Phase 2: Drift detection. Check for four types of drift:

  • Undocumented code. New public functions, exported modules, or API endpoints with no corresponding documentation. Detection: scan exports and public interfaces, check if docs reference them.
  • Stale docs. Documentation that references deleted code, removed features, or renamed entities. Detection: extract identifiers from docs, verify they exist in the codebase.
  • Inaccurate examples. Code samples in docs that do not match actual function signatures, parameter names, or return types. Detection: parse examples, compare against source definitions.
  • Structural mismatches. Docs describe an architecture (e.g., "three microservices") that no longer matches reality (now four, or consolidated to two). Detection: compare documented component lists against actual directory/service structure.

Phase 3: Targeted edits. Fix each drift instance while preserving the existing documentation style. Match heading levels, list formatting, and voice. Do not rewrite entire files; patch the specific sections that drifted.

Phase 4: Changelog. Generate a report categorizing all changes by severity: critical (docs say the opposite of what the code does), moderate (missing documentation for new features), low (minor naming mismatches). This report is the PR description or review artifact.
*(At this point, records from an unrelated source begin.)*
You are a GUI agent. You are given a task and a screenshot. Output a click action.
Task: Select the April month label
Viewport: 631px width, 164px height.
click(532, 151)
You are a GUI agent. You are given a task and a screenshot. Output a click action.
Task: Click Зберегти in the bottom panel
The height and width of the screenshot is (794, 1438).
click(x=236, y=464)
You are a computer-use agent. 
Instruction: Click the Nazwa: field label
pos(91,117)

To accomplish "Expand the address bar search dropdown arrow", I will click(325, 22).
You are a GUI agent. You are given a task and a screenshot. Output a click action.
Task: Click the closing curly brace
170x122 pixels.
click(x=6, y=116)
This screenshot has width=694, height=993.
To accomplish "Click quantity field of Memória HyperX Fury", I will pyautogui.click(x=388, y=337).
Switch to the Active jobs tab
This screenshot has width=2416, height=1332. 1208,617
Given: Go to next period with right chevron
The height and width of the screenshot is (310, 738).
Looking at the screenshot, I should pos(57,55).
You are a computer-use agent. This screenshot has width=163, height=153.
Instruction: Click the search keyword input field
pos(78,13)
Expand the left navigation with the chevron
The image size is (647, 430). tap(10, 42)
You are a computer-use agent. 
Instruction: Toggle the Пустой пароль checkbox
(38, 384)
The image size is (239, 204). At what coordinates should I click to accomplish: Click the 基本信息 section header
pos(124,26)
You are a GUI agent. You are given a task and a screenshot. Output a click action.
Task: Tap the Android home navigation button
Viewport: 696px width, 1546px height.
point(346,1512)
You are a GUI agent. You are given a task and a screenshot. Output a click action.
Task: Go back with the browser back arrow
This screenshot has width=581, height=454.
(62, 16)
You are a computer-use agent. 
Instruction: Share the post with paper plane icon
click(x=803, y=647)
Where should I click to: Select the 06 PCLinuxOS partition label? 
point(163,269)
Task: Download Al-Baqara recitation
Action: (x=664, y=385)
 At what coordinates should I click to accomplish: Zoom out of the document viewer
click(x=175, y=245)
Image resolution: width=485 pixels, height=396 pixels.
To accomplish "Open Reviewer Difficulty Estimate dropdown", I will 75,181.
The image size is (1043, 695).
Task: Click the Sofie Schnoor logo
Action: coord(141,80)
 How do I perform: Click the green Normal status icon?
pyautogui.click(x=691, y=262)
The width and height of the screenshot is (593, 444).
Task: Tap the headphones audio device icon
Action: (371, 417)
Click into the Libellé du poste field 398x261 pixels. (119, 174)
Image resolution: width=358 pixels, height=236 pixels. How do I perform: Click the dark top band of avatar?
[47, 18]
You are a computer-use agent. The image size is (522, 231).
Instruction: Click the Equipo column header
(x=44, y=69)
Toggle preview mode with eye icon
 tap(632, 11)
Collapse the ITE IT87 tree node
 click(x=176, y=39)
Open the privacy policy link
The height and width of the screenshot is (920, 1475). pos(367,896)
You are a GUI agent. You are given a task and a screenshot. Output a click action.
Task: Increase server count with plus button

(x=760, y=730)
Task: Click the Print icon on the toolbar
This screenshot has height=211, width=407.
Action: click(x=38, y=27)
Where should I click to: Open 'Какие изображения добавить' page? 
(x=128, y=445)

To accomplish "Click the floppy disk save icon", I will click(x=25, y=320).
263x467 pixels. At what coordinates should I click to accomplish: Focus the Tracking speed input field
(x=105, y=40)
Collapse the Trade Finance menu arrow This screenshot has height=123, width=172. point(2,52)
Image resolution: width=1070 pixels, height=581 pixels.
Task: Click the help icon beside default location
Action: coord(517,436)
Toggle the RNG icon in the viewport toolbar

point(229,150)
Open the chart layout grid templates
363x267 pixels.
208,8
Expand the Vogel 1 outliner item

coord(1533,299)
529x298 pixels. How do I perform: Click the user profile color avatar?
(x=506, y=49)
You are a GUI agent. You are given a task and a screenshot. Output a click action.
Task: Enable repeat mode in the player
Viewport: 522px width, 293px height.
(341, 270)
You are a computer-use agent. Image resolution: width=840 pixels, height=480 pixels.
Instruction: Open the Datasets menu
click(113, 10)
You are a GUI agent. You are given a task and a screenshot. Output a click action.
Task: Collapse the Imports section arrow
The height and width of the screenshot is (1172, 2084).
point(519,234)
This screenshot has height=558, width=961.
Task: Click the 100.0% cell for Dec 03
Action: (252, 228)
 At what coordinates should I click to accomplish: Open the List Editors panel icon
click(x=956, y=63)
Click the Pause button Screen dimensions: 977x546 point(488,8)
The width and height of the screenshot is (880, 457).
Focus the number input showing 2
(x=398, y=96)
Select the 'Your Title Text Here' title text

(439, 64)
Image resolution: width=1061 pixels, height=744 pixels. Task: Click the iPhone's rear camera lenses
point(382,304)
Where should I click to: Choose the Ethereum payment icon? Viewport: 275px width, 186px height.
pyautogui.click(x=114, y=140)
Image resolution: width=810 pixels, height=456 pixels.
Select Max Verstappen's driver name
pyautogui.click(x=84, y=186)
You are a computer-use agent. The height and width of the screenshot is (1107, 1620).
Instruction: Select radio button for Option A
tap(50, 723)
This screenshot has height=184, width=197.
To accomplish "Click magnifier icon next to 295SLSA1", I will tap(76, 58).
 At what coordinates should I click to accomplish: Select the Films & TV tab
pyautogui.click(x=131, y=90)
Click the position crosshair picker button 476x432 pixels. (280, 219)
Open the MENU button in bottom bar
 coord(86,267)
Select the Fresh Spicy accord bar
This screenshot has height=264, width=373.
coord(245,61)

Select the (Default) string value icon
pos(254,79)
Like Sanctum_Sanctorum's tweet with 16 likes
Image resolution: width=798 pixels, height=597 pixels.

Phase 5: Validation. Grep the codebase for any remaining old references. Run link checks on internal documentation links. Lint markdown files. Confirm that the fixes did not introduce new drift.

Key decisions

Stack-agnostic detection. The drift detection logic works on text patterns and file structure, not language-specific AST parsing. This means it works across Python, TypeScript, Go, Rust, or any other stack without per-language plugins.

Patch, do not rewrite. Rewriting an entire doc file to fix one stale reference destroys git blame history and makes reviews harder. Surgical edits are always preferable.

Headless-compatible. The entire pipeline runs without user interaction. This makes it usable in CI, in scheduled jobs, or as part of an autonomous agent loop.

When to use it

After any significant refactoring, API change, or feature addition. As a scheduled weekly job on active codebases. Before major releases to ensure public-facing docs are accurate. Especially valuable in codebases where documentation is maintained by different people than those writing the code.